Hoje estamos vendo neste país uma ditadura do feminismo. Hoje você não pode mais se depilar, não pode mais exercer seu instinto materno, seu dom de servir o marido. As mulheres, hoje em dia, não podem nem receber uma caixa de bombom ou flores no dia delas. Não tenham medo como um dia eu tive. Tô certa ou tô errada? Tô certa.

¹ ² ³ Nota do editor: O uso de expressões homofóbicas, racistas e de intolerância religiosa é crime.

Personagem: Viúva Porcina Aparece nas obras: "O berço do herói" (1963) e "Roque Santeiro" (versões de 1975 e 1985)

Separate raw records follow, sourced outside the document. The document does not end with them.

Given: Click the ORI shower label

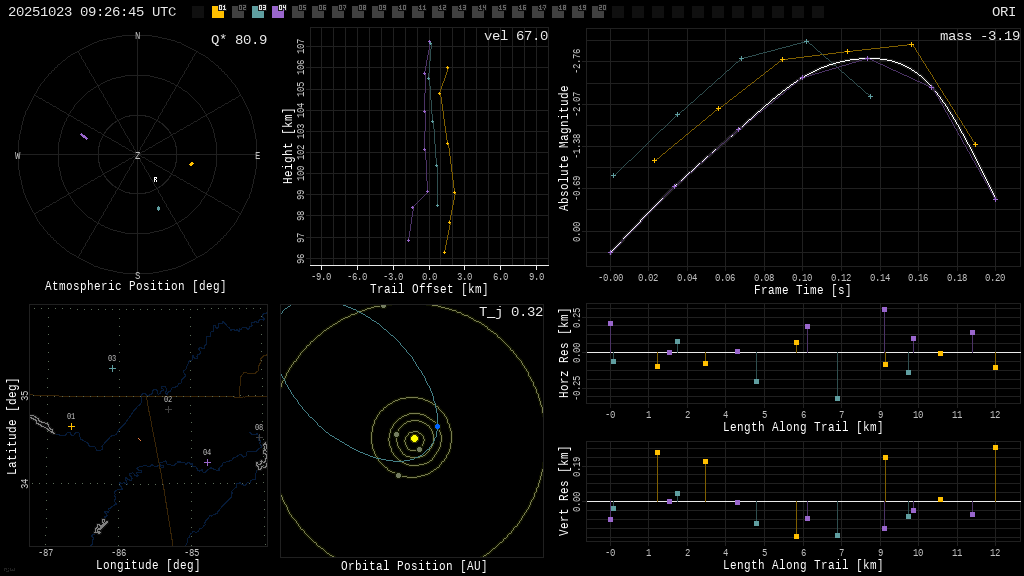Looking at the screenshot, I should [x=1003, y=12].
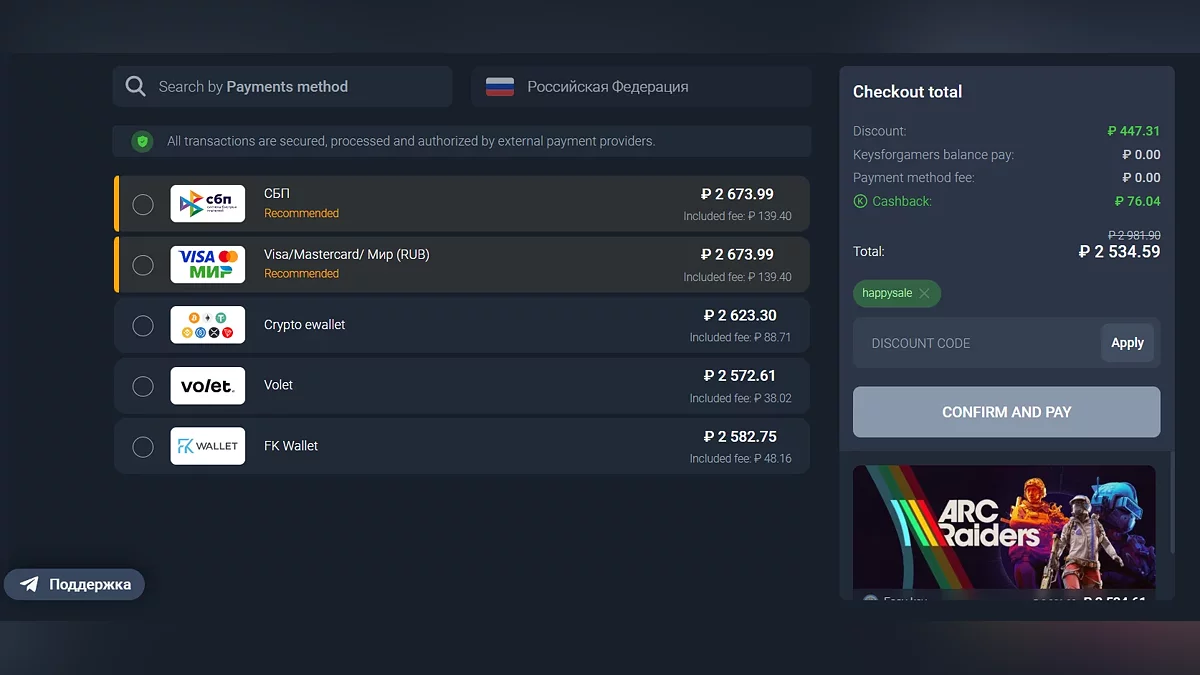Click the green security shield icon
The height and width of the screenshot is (675, 1200).
coord(142,141)
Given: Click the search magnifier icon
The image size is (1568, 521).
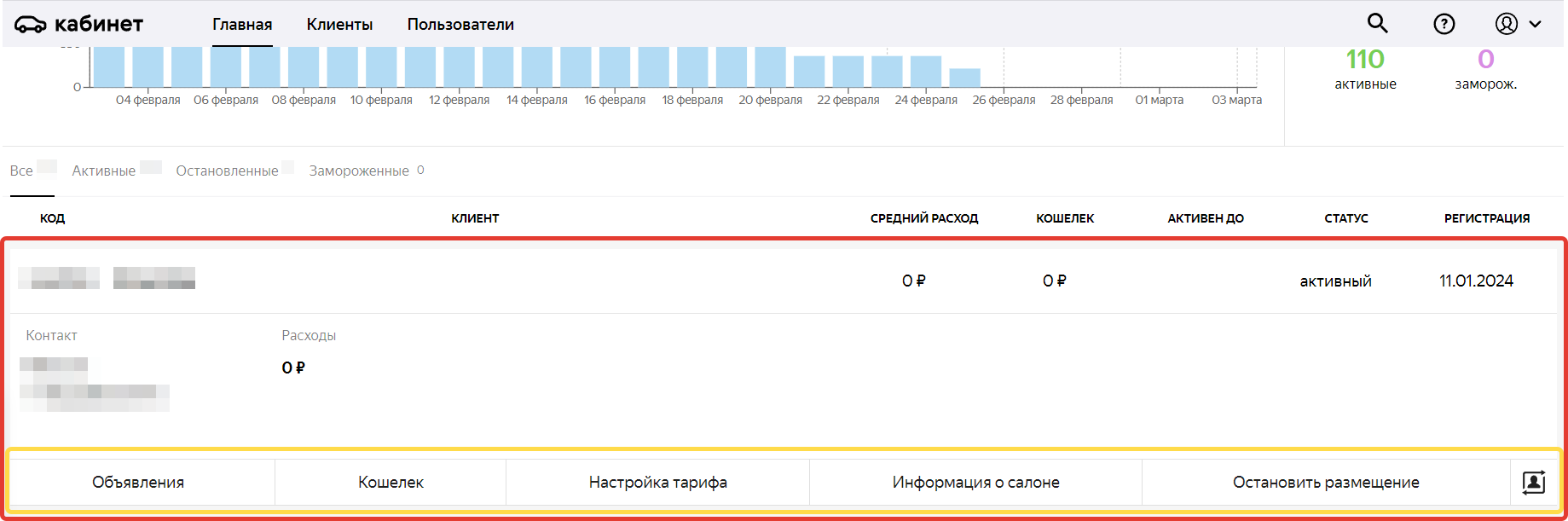Looking at the screenshot, I should [1377, 24].
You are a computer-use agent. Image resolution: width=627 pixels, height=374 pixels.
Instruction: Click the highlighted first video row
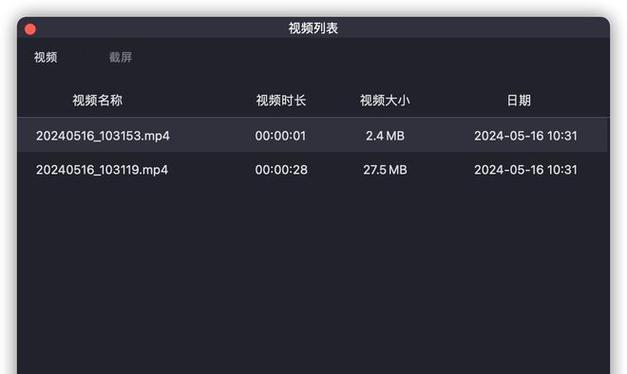(313, 135)
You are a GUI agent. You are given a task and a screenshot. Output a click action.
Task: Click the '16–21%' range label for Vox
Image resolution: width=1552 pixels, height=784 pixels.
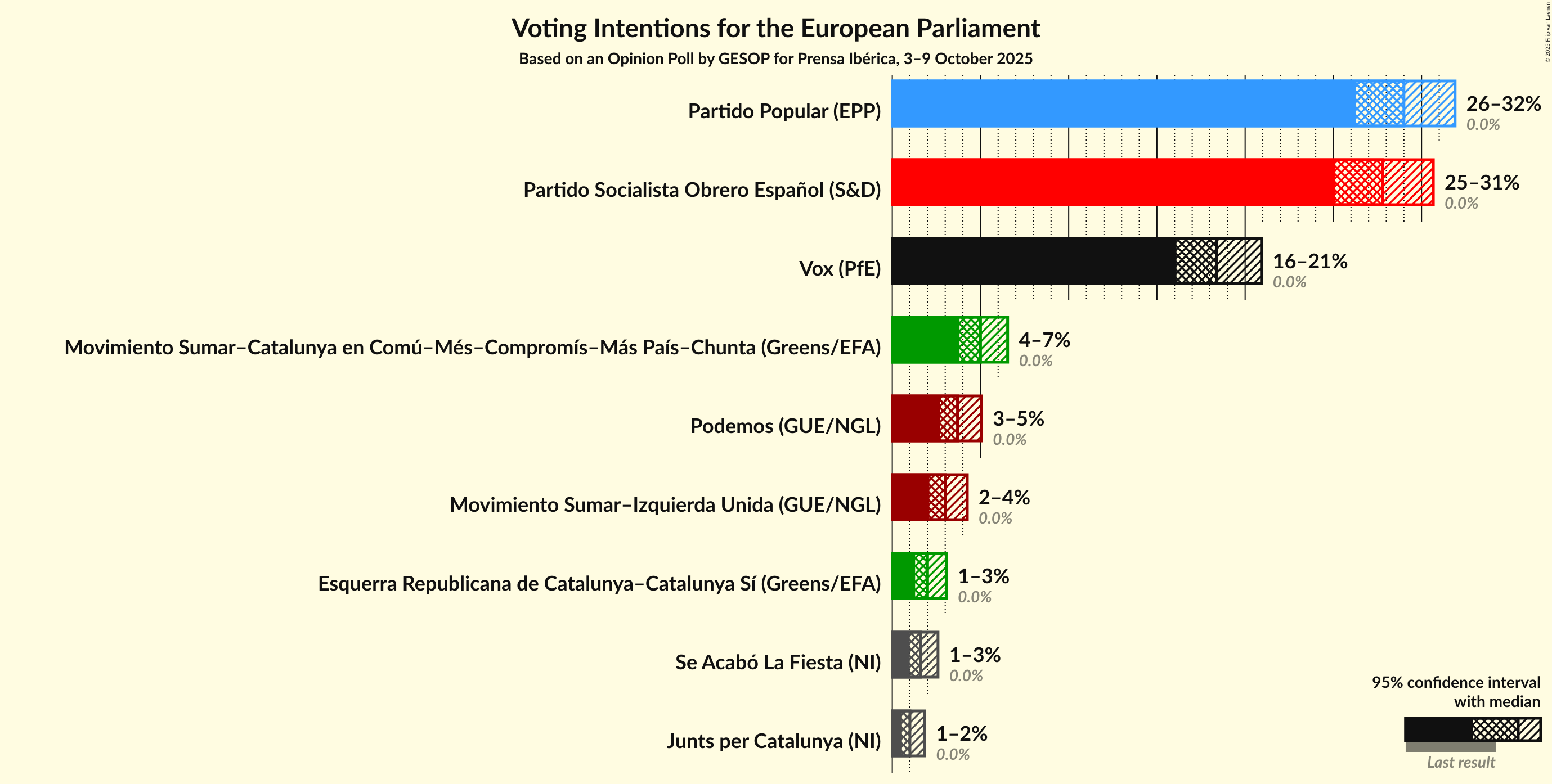pyautogui.click(x=1310, y=261)
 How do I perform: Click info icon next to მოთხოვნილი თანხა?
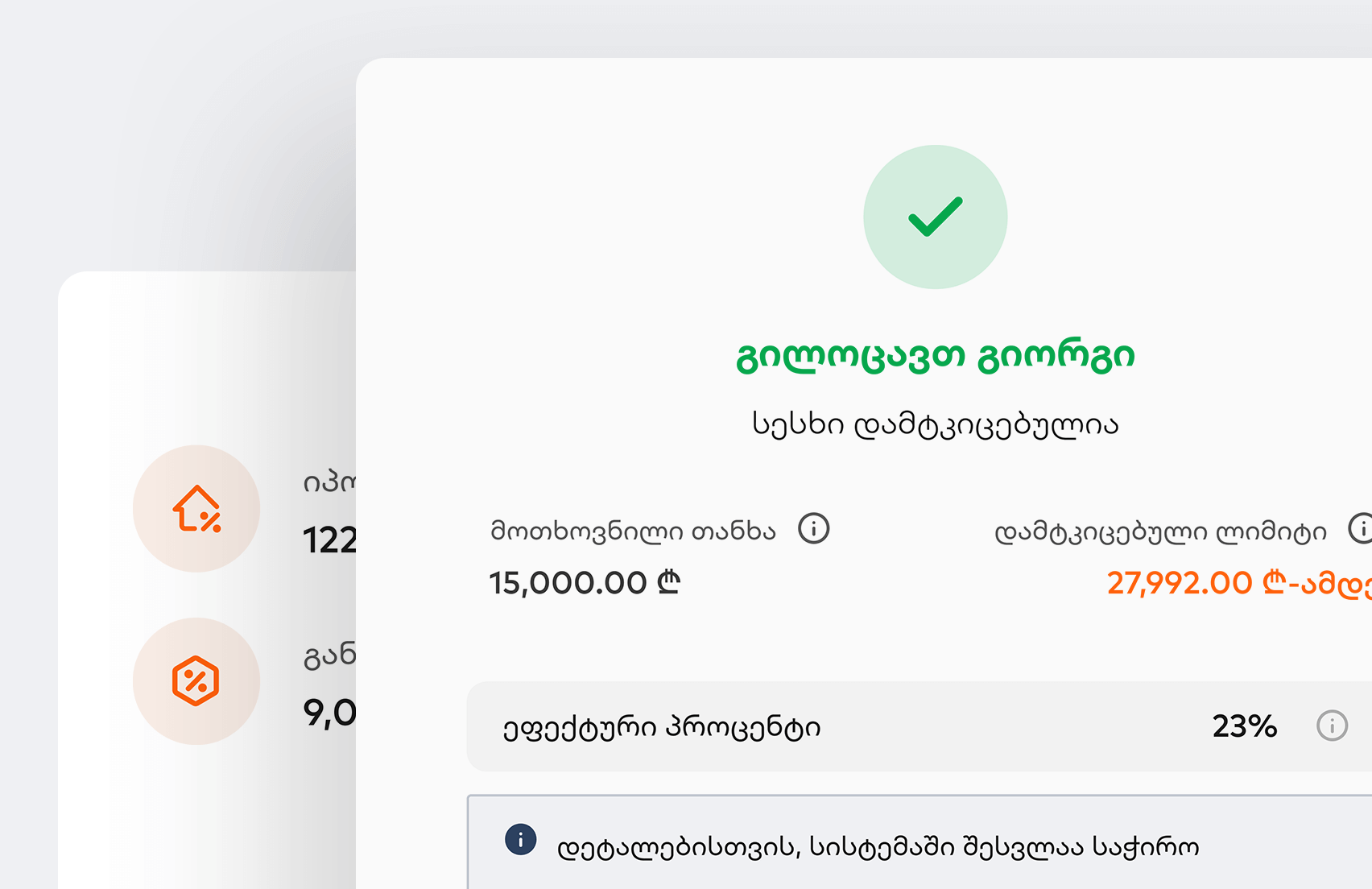813,529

Cácia Goulart interpretou a Viúva Porcina para esta entrevista. É atriz, diretora, produtora cultural e representante do Núcleo Caixa Preta. Três vezes indicada ao Prêmio Shell na categoria Melhor Atriz, pelos espetáculos "Navalha na carne" (2003), "Bartleby" (2008) e "A morte de Ivan Ilitch" (2013). Duas vezes indicada ao Prêmio Aplauso Brasil — Melhor Direção, pelo espetáculo "De volta a Reims" (2019), e Melhor Atriz e Melhor Trabalho de Grupo pelo espetáculo "Hilda" (2018). Seu último trabalho como atriz e diretora foi a peça teatral "A idade da peste", que estreou em junho de 2022 em São Paulo (SP).